### Brano di partenza
»»
Il precedente soffitto ligneo, decorato in oro e azzurro, fu alzato di cinque metri; furono poi aperte le dodici grandi finestre ovali che, catturando la luce al di sopra dei tetti circostanti, la fanno scendere a fasci verso il pavimento, capolavoro assoluto di marmi colorati in bianco, rosso e nero che si intrecciano in forme geometriche ovali e a stella, scandite in tre grandi rosoni racchiusi da un nastro bicolore, motivo che decora anche le coeve panche lignee addossate alle pareti.
Sulla parete di fondo l’altare dedicato al santo titolare, che sostituisce il precedente in legno, è opera di ragguardevole mole, in marmi chiari con venature grigie, disegnato dal Massari nel 1728. Al centro, la nicchia ospita la statua di Giovanni Maria Morlaiter (1732-1733), che raffigura San Giovanni Evangelista, nell’atto di scrivere il suo vangelo, affiancato dall’aquila e da un angioletto, simbolo dell’ispirazione divina.
La maggior parte delle tele alle pareti racconta episodi della vita di San Giovanni Evangelista secondo la Legenda Aurea di Jacopo da Varagine, mentre sul soffitto è disposto un settecentesco ciclo di scene tratte dal libro dell’Apocalisse, altra opera scritta dall’autore del quarto Vangelo. Fra i dipinti più significativi del soffitto i due comparti angolari di Giandomenico Tiepolo.

Sala degli Stucchi
La Cancelleria, realizzata nel 1757, in appoggio alla Sala Capitolare, è un ambiente riservato e luminoso, con tre porte e tre monofore. Decorata integralmente con eleganti stucchi eseguiti dai maestri ticinesi Antonio Adami e Francesco Re, mantiene l’incanto del Settecento veneziano. Sulle pareti e sul soffitto figure e ornati bianchi si intrecciano su fondi dalle delicate cromie pastello rosa, grigio-azzurre e verdine, tipiche del rococò veneziano. L’ornato si concentra soprattutto sulle alte guscie (tra la cornice ed il soffitto) dove sono inseriti i quattro angoli e le mezzerie sulle sovrapporte; i soffitti sono caratterizzati da un grande ovato centrale con scenografiche allegorie ispirate al gusto per la spazialità ed i giochi prospettici della grande tradizione pittorica veneziana; completano l’insieme sobrie campiture colorate e incorniciate da fasce con fregi poco aggettanti sulle pareti.
««
### Cosa fare
Riscrivi il passo del brano che si apre con le parole "Il precedente soffitto" e si chiude con "addossate alle pareti.", sostituendo "dodici" con "quattordici". Il materiale qui sotto viene da un'altra fonte.

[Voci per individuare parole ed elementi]
»»
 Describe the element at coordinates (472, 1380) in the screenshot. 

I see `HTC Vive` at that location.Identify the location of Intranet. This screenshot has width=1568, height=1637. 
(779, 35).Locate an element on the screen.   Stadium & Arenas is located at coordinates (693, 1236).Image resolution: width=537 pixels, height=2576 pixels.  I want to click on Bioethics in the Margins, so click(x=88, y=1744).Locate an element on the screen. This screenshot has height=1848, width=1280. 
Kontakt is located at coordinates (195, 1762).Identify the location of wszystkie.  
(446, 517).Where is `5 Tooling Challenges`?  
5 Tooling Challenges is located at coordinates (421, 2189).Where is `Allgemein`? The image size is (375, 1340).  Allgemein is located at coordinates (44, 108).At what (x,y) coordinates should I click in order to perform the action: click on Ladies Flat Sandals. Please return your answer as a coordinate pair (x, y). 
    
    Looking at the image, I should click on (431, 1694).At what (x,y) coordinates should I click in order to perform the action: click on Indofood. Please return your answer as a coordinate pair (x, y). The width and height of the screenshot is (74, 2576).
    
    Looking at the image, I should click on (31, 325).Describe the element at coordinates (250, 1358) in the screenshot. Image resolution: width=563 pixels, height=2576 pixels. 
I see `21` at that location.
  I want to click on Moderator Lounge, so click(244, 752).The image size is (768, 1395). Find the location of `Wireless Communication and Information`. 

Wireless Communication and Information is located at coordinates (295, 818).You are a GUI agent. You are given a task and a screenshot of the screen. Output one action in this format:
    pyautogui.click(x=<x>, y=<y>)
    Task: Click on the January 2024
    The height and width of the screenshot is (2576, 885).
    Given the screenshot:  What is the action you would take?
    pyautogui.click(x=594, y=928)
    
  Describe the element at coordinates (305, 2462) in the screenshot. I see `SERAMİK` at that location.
««
### Risultato finale
Il precedente soffitto ligneo, decorato in oro e azzurro, fu alzato di cinque metri; furono poi aperte le quattordici grandi finestre ovali che, catturando la luce al di sopra dei tetti circostanti, la fanno scendere a fasci verso il pavimento, capolavoro assoluto di marmi colorati in bianco, rosso e nero che si intrecciano in forme geometriche ovali e a stella, scandite in tre grandi rosoni racchiusi da un nastro bicolore, motivo che decora anche le coeve panche lignee addossate alle pareti.